Benimde yakın zamanda sattığım bir renault 19 vardı, broadwayler ile aynı altyapıya sahipler bunlarun arka frenleri hiç bir zaman eşit tutmaz. Bu yüzden kızaklama olduğunda sağa yada sola kayma olur araçlarda, hatta bu yüzden muayeneden geçmez her muayenede yaptırırsın fakat yine bozulur kısa sürede.
Gerçekten kötü bir kaza olmuş motorcu arkadaşlara geçmiş olsun.

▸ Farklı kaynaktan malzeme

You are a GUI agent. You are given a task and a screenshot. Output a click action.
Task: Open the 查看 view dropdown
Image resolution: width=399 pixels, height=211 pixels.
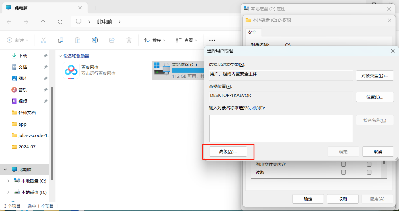pos(186,40)
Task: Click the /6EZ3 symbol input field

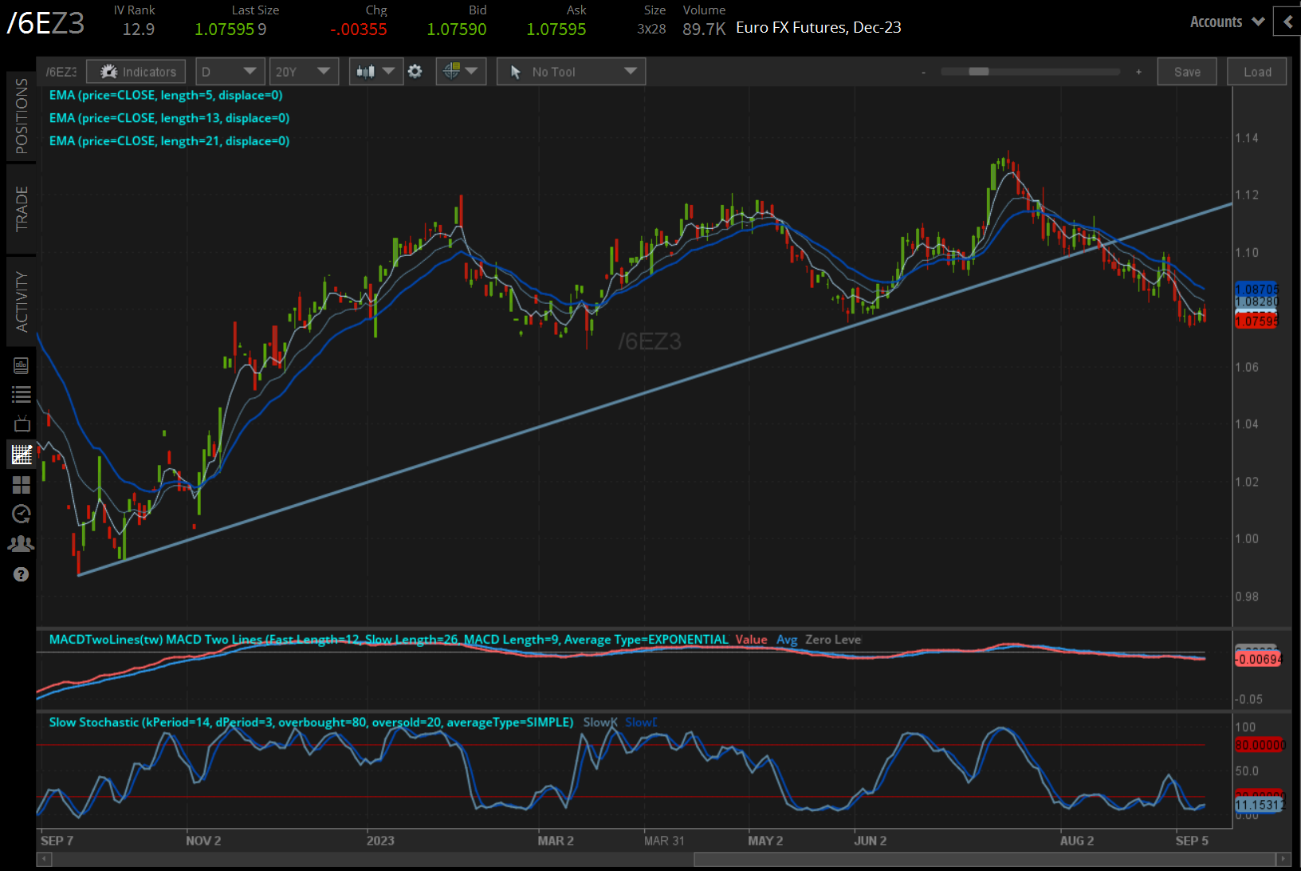Action: point(61,72)
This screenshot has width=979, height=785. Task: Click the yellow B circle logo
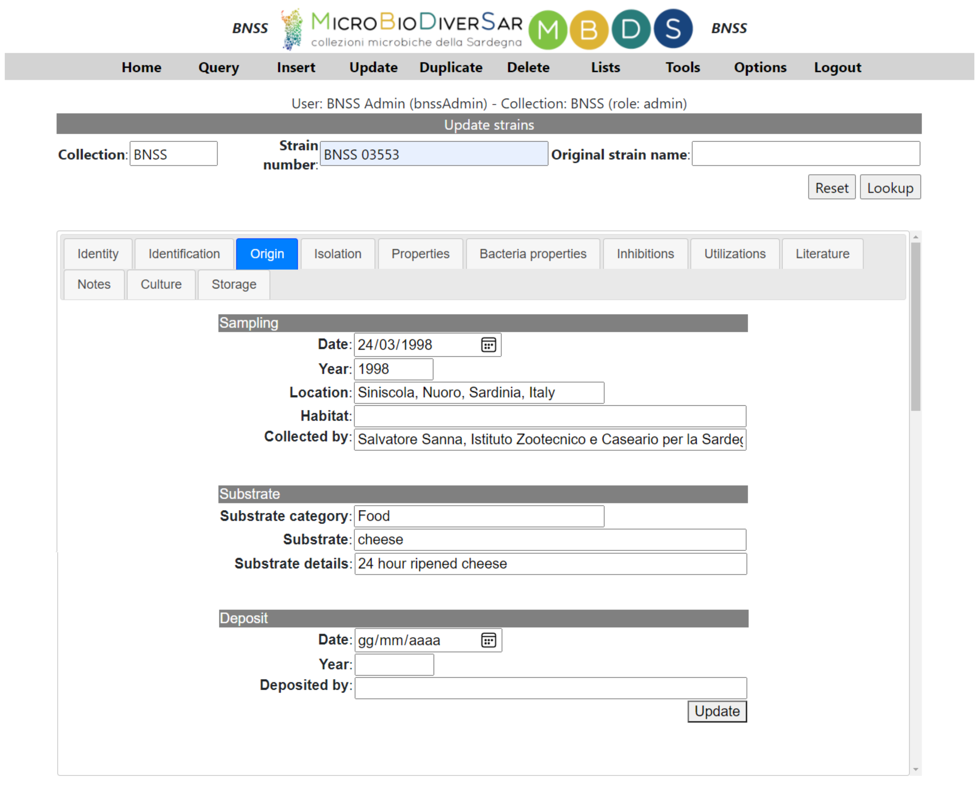[588, 29]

Babamda bir burotbay (kendisi öyle telaffuz ediyor) var. Geçen hafta git gel 200 km yol yaptık beraber. Baba diyorum bunun frenleri tutmuyor. Sen diyor, basmasını bilmiyorsun, sert bas tutar diyor. Sonuna kadar basıyorum aq bisiklet freni gibi etki ediyor. Zar zor gittik geldik baba dedim bunu bir sanayiye götür. Ertesi gün götürmüş, sonuç: fren merkezi bozuk frenler tutmuyor. Frensiz 200 km gidip gelmişiz aman tanrım dedim ya.

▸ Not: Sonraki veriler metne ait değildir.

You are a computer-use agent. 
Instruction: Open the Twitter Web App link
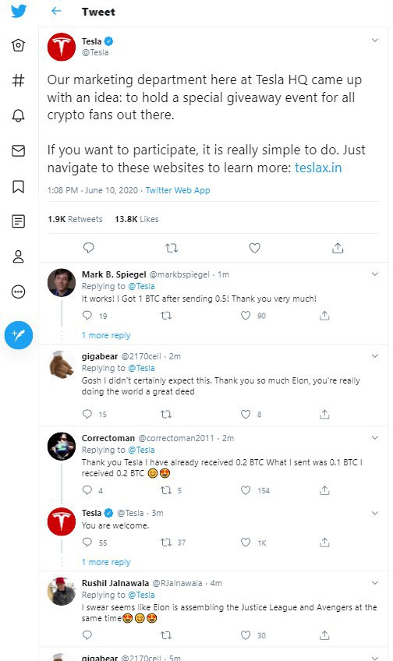[x=178, y=190]
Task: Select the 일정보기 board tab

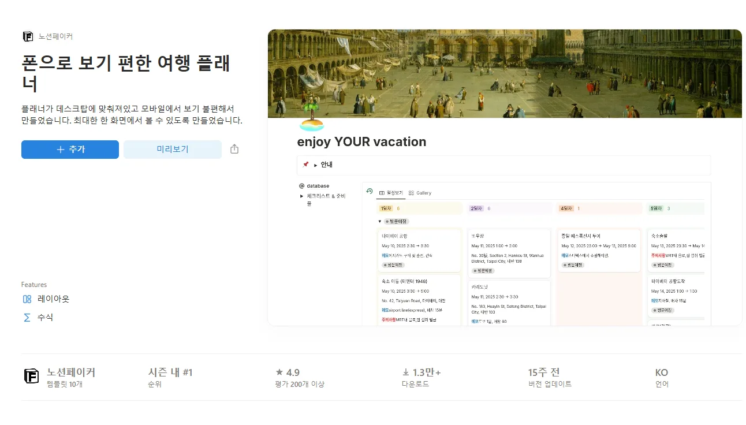Action: [x=391, y=193]
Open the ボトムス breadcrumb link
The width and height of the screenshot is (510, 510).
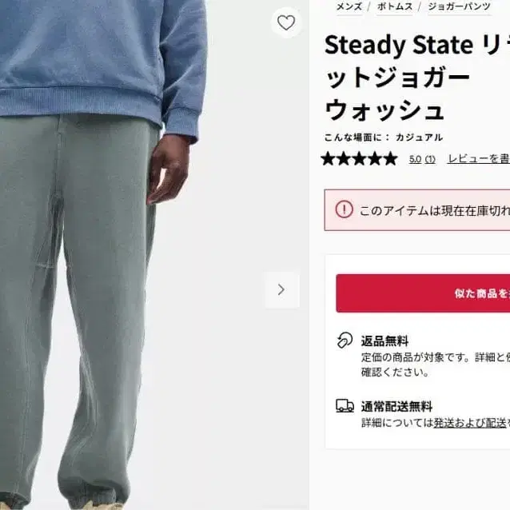(x=395, y=6)
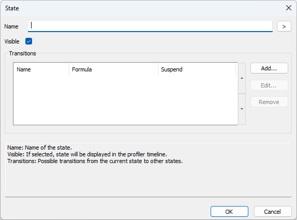Screen dimensions: 297x220
Task: Click the Visible label text
Action: coord(12,41)
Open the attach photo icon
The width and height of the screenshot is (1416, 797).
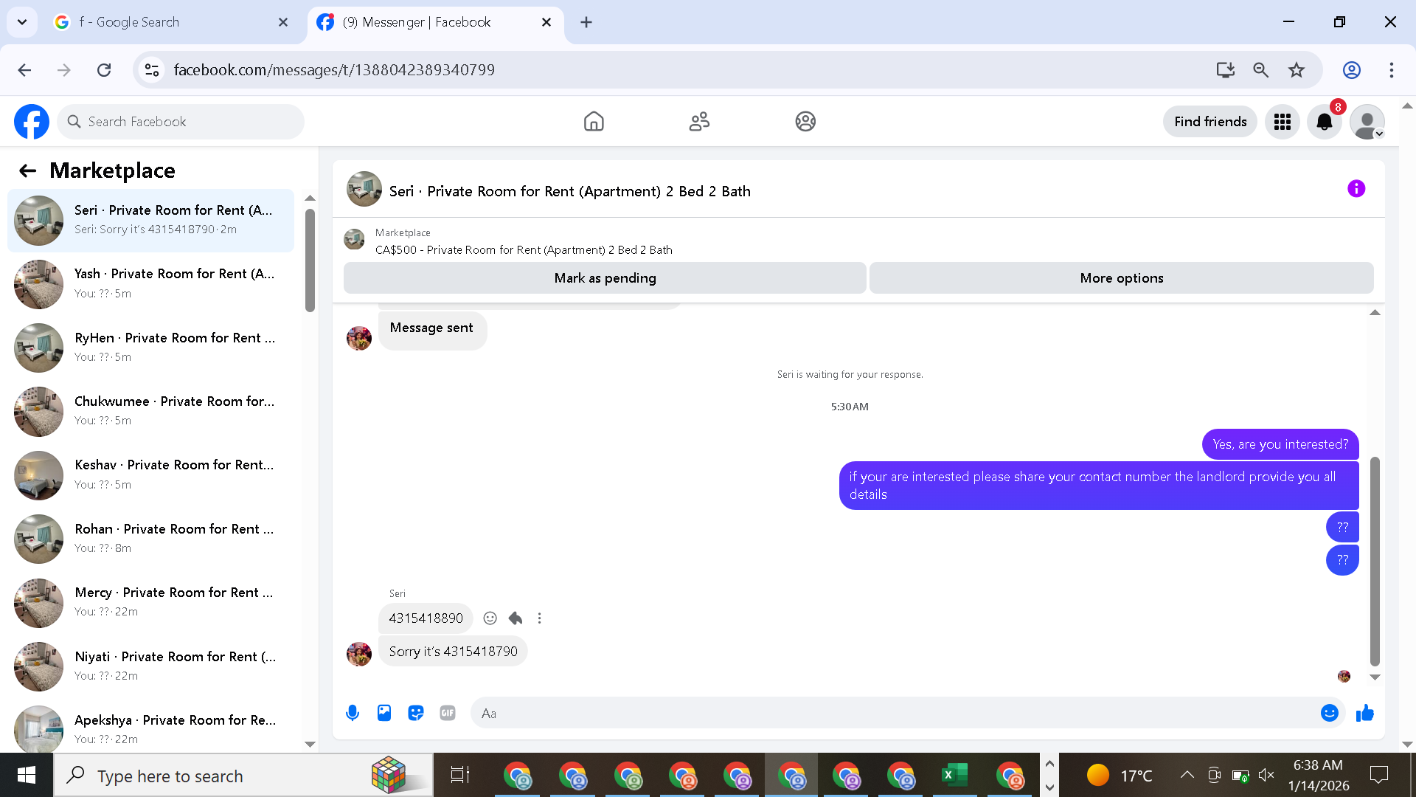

Taksi sürücüsünde emniyet kemeri, yakada kablosuz mikrofon falan
İleride trafik duruyor. Broadway ve iki motosiklet sürücüsü başka dünyalarda geziyor. Broadway sağ şeride geçmiyor. Araba kontrolden çıkıp bariyerlere dikine gidiyor. Kaza geliyorum diye bas bas bağırmış. Ne Broadway, ne de motosikletliler duymamış. Bariyerlere savrulan motosiklet sürücüsünün durumunu merak ettim.
Bu arabaları muayene edenlere küfür emek lazım arabanın fren mekanizmasında sıkıntı var bellik ki .
Anneannemde 1991 model Broadway var, Allahtan kadıncağız yaşlandı da 2-3 senedir kullandırmıyoruz. Günümüz modern arabalarının yanında hakikaten kullanımı farklı bir araba, bizim arabanın da pek durduğu söylenemez. Rahmetli Altın Elbiseli Adam'ın deyişiyle "Duruyor ama biraz arazi lazım, biraz ferahlık lazım durabilmesi için"
Motosiklet sürüyorsak trafikteki herkesin "embesil", "mal" , "tek hücreli canlı" olduğunu farz ederek sürmeliyiz. Hele ki takip mesafesi konusu çok önemli.
Bu Renault 9'ların direksiyon turu epey dardı diye hatırlıyorum, yani 90 derece döndürünce tekerlekler de o kadar dönüyor olabilir.
Öyle bir durum olmuş sanki.
Instagramda da denk gelmiştim bu video ya. Beklenmedik, tatsız bir durum. Ama tommygun'un da dediği gibi biz motosiklet sürücüleri diğer trafikte ki tüm taşıtları her an hata yapacakmış gibi planlayıp, dikkatli olmalıyız. Şahsen ben özellikle düşük süratlerde aşırı dikkatsiz oluyor ve zaman zaman, ufak kazalara karışıyorum. Bu da aslında sözde kendime güvenmem den ve düşük sürate aldanmamdan kaynaklı ama düşük müşük kazanın ne sonuç ile sonuçlanacağını bilemiyoruz. Yani hepimizin en iyimizin bile dikkatsiz veya dalgın olduğu anlar vardır. Bu yüzden ne yazarsak yazalım... Konumlanma hatası, tecrübesizlik veya aşırı öz güven. Kaza işte adı üstünde. Allah hepimizi ve sevdiklerimizi korusun, uzun yıllar mutlu mesut bu aletlerin üstünde olalım, yazacak başka bir şey yok.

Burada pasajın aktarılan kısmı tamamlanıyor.